Fue justo entonces. Cuando el sol había vuelto a salir tras años de frío invierno. Un invierno, no lo niego, a ratos hermoso. Con su lluvia y sus tormentas pero también con la paz de su blanca nieve. 

Fue justo entonces. Un fogonazo, un disparo. Directo a mi corazón. Casi pude sentir de nuevo el espacio vacío que habías dejado años atrás. Volvía a abrirse, a notarse, a ser. Las brasas avivándose y el fuego brotando sin permiso. 

Tú de espaldas. Hubiera reconocido tu espalda entre mil espaldas. Tú con tu chaqueta nueva, una que probablemente no lo era para ti. Una que no compramos juntos, que no te ayudé a escoger. Una chaqueta sin historia, o al menos no con una que yo conociera. Clavé los ojos en tu nuca, como si allí estuvieran los tuyos. Sin pudor, sin miedo a que, guiado por alguna especie de oportuna intuición, te girases y me descubrieses allí, con la hoguera encendida al calor de una cascada de recuerdos incontrolables. 

Decidí seguirte. Lo decidí como deciden los pulmones respirar o el corazón latir. Como un río desembocando en el mar o un árbol buscando el sol. Mis pasos se fueron detrás de ti, de aquel nosotros, hasta que decidí perderte. Pude haberte seguido hasta dondequiera que fueras, pero supe parar a tiempo. Pensé en mi primavera y dí media vuelta. 

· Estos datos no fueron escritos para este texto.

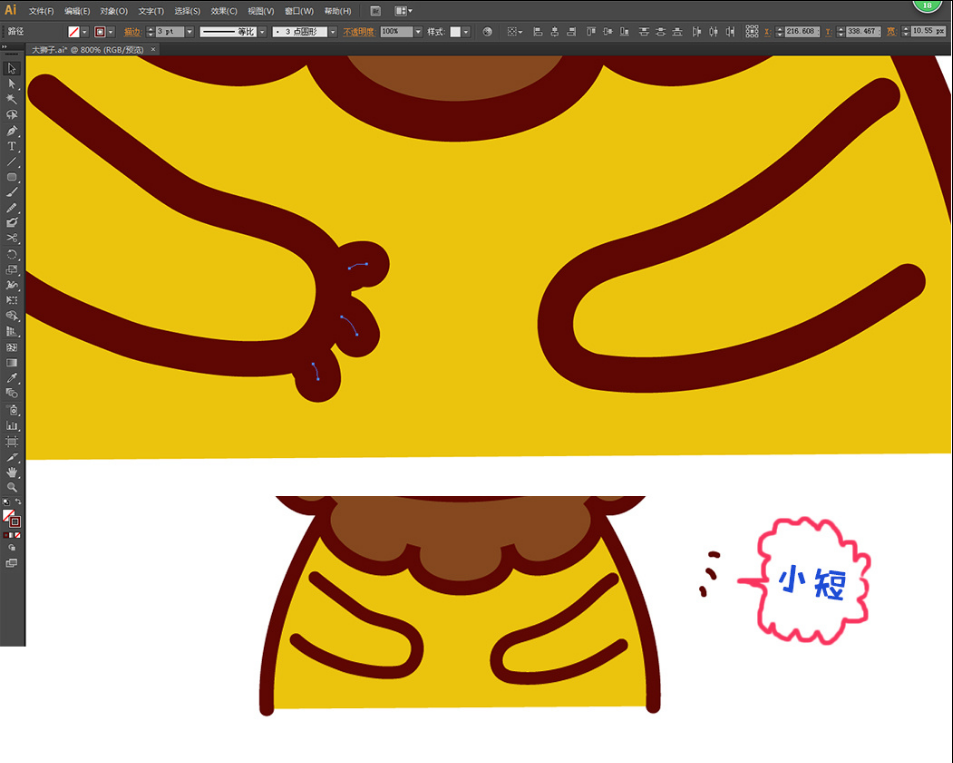Select the Zoom tool in toolbox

No me viste. Nunca sabrás que no me viste. Que aquel día olvidé el invierno pero también el verano, la primavera y el otoño. Y volvió a ser entonces. Esa época entre estaciones, ese lugar alejado del tiempo en el que sólo éramos tú y yo.

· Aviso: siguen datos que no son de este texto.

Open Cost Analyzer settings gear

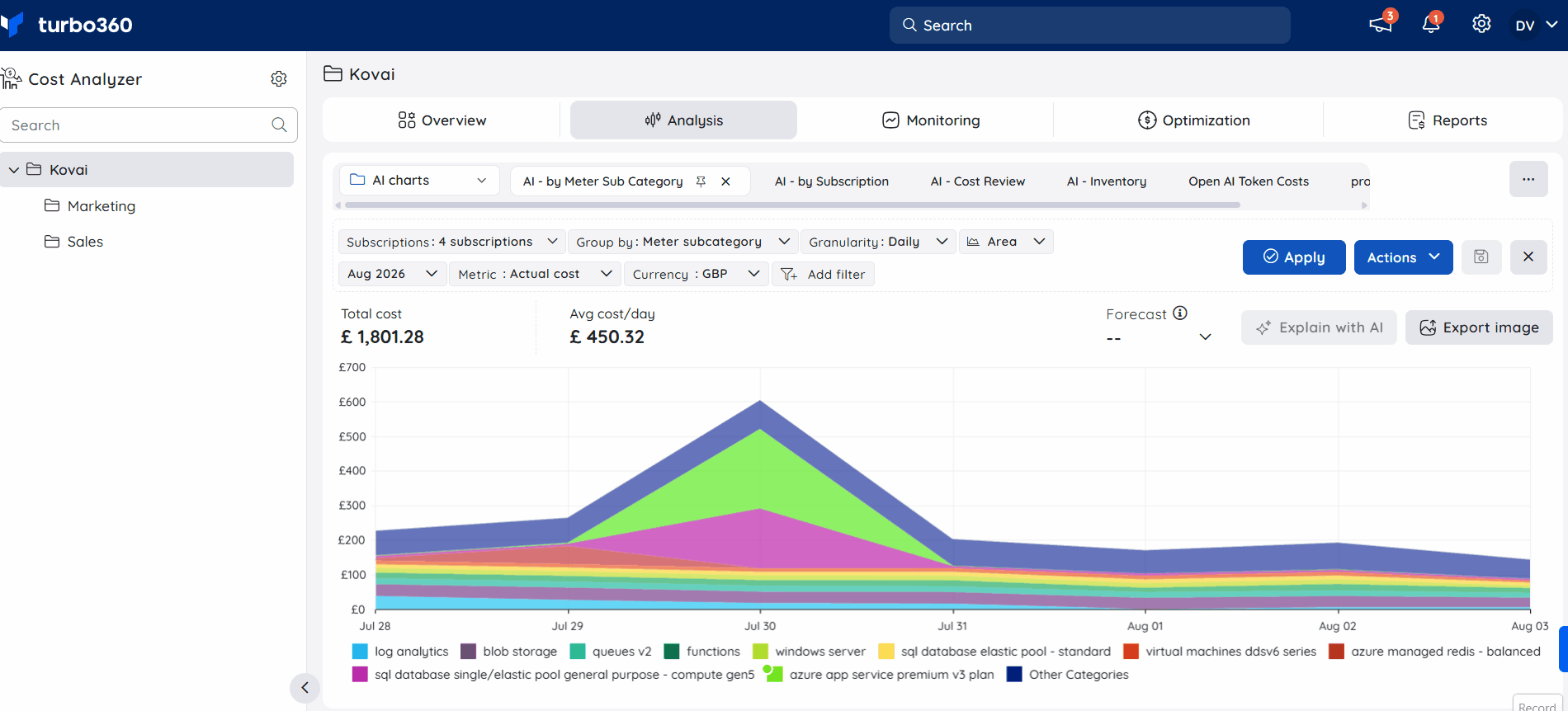[279, 78]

viernes, 1 de noviembre de 2013

Ordenando los altillos

Escribir siempre ha sido para mí como ordenar cajones, sólo que en vez de ordenar ropa u otros objetos, lo que pongo en orden son mis pensamientos (o al menos lo intento). Para muchos es un hobby, para otros su obligación. Para mí es una forma de expresión. Más concretamente, aquella en la que me siento más cómoda, más libre, más yo. "No es que sea mi trabajo, es que es mi idioma", que diría el Alejandro Sanz de antes. El ñoño, el que molaba, vamos.

Lo de ordenar tiene su aquel. Pasa como con las compras. La motivación, necesidad real e intención de ir de "shopping" es inversamente proporcional a lo fructífero de dichas compras. Vamos, que cuanto más necesitas esos vaqueros buenos-bonitos-baratos y más ilusión y empeño pones en tu meta, menos vaqueros y más vestidos maluchos-preciosos-caros encuentras a tu paso. 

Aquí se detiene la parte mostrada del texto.